▶ _Input for this task_
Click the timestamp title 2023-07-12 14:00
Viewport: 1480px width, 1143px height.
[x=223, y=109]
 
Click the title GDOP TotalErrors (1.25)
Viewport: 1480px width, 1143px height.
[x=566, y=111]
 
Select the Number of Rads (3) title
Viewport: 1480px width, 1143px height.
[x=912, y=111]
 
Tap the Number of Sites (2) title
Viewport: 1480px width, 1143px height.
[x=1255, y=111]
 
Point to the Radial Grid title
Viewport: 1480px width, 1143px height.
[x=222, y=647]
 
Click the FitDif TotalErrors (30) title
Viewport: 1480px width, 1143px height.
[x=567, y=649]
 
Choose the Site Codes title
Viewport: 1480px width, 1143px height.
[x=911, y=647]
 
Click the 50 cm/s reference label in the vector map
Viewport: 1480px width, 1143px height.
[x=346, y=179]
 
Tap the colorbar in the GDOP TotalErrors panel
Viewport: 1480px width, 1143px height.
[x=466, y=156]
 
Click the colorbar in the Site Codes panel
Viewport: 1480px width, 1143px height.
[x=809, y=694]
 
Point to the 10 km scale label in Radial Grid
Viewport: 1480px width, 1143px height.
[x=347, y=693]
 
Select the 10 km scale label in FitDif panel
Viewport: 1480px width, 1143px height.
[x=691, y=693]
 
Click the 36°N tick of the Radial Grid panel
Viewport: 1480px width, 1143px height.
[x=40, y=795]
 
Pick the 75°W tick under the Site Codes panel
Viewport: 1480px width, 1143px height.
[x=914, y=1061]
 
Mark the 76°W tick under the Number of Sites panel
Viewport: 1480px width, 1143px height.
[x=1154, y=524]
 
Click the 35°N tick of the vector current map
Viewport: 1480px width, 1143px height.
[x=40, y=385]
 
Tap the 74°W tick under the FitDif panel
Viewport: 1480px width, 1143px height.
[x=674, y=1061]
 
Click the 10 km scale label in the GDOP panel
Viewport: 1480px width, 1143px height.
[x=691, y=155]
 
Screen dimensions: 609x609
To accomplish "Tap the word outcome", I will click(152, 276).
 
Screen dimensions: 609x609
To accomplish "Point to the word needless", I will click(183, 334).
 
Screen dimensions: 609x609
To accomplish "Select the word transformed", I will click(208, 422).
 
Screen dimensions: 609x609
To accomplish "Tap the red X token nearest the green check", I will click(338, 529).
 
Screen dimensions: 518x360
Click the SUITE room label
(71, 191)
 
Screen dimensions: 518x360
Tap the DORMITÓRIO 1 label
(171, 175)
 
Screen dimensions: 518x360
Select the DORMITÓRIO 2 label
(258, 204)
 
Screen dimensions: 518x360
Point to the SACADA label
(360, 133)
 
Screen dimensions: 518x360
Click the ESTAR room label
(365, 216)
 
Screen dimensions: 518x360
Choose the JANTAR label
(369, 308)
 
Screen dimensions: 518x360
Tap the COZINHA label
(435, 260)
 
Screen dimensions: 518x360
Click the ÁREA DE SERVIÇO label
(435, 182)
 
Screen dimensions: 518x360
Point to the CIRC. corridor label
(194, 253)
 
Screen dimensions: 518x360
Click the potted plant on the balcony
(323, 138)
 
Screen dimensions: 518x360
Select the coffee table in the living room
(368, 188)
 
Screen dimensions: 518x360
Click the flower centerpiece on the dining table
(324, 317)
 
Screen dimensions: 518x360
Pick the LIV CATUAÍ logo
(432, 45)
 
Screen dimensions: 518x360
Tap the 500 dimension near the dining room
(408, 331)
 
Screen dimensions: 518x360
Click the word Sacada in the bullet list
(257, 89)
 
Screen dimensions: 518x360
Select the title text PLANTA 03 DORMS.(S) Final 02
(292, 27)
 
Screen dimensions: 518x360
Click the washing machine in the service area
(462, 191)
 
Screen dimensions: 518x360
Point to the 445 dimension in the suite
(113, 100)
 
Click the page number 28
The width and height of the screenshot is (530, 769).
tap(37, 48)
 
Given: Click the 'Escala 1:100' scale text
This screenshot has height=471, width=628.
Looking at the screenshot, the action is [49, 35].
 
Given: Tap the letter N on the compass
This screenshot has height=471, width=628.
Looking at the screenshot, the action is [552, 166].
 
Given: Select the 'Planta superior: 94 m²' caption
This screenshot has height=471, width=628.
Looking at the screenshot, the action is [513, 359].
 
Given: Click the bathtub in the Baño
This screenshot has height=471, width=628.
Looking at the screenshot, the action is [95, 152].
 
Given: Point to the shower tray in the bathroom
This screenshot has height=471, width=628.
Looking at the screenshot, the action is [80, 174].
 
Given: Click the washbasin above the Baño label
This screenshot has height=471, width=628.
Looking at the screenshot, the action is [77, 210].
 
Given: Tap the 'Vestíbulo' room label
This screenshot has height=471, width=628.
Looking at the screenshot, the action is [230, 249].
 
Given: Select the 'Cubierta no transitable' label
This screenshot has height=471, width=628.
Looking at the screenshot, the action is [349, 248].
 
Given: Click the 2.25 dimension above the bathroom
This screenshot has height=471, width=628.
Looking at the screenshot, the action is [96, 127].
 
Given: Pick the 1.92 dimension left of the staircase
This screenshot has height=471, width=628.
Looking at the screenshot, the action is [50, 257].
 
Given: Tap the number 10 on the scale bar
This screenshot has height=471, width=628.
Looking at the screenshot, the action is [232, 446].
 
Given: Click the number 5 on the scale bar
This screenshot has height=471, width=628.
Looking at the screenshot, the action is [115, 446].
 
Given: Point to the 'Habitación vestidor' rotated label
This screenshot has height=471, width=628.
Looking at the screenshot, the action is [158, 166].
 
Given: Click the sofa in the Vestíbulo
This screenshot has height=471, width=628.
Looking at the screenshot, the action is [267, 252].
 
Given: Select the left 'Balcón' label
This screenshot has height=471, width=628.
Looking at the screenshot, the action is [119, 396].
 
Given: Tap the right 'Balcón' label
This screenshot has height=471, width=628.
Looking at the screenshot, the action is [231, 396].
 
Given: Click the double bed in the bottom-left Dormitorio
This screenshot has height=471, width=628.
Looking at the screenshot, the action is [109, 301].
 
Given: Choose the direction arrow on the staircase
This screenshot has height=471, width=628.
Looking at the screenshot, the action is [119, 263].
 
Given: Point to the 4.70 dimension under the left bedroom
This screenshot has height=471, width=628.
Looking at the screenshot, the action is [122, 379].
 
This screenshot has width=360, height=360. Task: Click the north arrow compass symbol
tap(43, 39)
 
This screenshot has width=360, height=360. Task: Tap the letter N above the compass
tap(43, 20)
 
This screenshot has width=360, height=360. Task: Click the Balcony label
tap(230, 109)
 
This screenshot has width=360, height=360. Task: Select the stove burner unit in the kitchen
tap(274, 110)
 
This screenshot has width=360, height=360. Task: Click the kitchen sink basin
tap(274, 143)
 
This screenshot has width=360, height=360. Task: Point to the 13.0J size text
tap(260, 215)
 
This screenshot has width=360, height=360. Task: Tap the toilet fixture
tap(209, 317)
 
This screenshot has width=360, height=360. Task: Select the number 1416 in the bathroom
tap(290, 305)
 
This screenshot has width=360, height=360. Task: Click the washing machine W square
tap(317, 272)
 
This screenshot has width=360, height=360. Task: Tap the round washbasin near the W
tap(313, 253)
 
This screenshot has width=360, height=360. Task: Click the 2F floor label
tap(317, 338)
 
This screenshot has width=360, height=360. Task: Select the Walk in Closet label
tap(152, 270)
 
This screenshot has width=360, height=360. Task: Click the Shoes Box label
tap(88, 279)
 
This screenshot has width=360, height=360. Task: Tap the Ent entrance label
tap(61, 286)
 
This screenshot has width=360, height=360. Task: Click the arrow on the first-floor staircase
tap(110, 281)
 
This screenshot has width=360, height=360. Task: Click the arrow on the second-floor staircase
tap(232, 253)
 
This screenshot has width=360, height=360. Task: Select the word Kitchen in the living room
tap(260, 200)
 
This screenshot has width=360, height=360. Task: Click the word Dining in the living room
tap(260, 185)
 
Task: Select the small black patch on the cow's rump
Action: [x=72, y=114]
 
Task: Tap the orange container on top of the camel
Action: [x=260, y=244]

▶ _Problem to work on_
Update the lines that begin at the one containing "Select the 10 km scale label in FitDif panel" and end after the one containing "[x=914, y=1061]" by replacing "tick" with "mark" throughout, changing nothing else. Return only those lines.

▶ _Output for this task_
Select the 10 km scale label in FitDif panel
Viewport: 1480px width, 1143px height.
[x=691, y=693]
 
Click the 36°N mark of the Radial Grid panel
Viewport: 1480px width, 1143px height.
[x=40, y=795]
 
Pick the 75°W mark under the Site Codes panel
Viewport: 1480px width, 1143px height.
[x=914, y=1061]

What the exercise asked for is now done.